Exercise goal:
Which of the lines below mention the word "agent"? Pull each one out.

** Opening Data for this exercise block **

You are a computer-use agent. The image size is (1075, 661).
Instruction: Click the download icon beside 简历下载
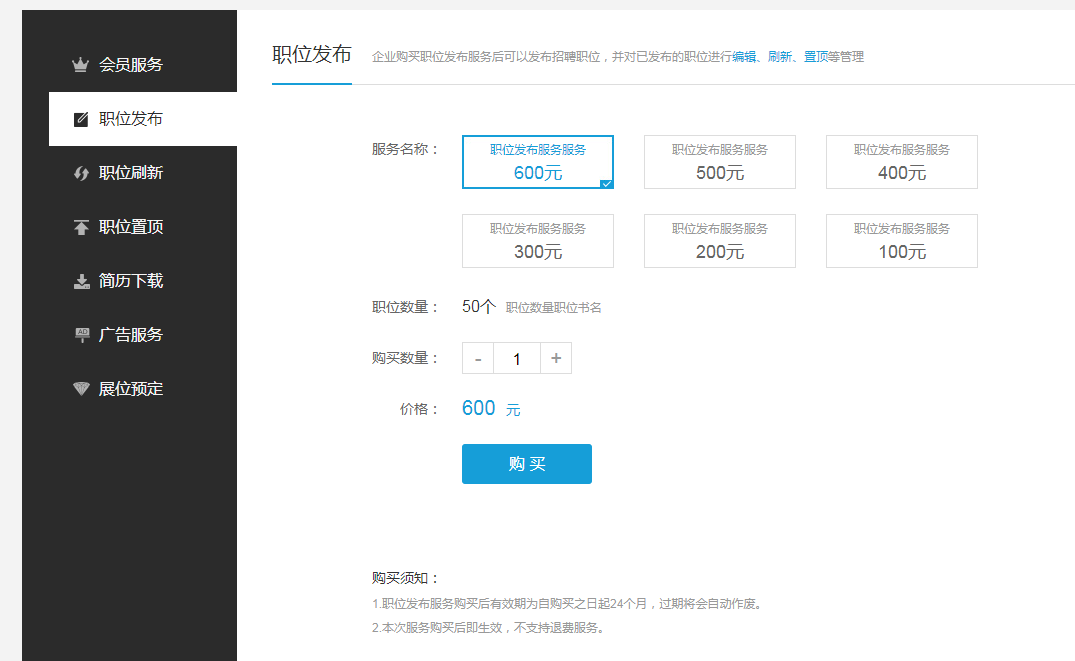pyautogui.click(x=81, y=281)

** Closing Data for this exercise block **
** Opening Data for this exercise block **

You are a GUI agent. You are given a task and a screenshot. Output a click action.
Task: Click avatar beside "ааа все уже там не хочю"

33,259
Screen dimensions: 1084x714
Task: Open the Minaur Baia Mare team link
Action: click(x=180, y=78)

** Closing Data for this exercise block **
** Opening Data for this exercise block **

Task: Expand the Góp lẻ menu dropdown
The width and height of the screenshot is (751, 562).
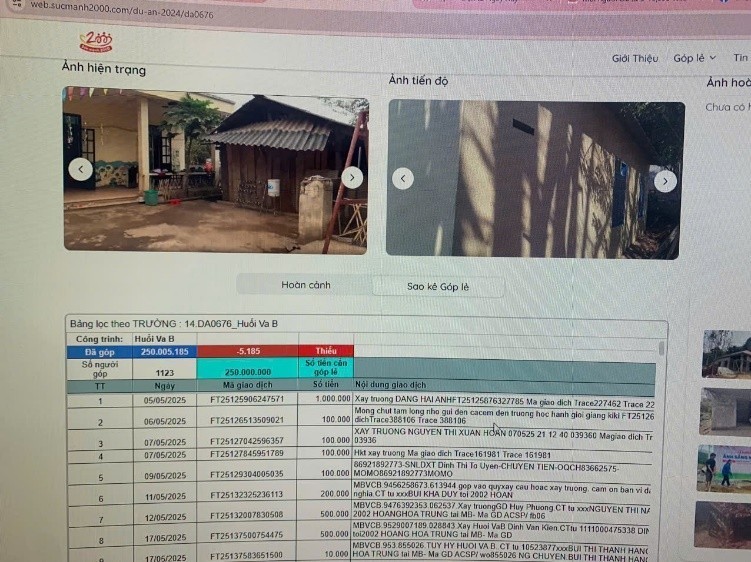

** Closing Data for this exercise block **

Written reply:
You are a computer-use agent. The image size is (1075, 661).
You are a GUI agent. You are given a task and a screenshot. Output a click action.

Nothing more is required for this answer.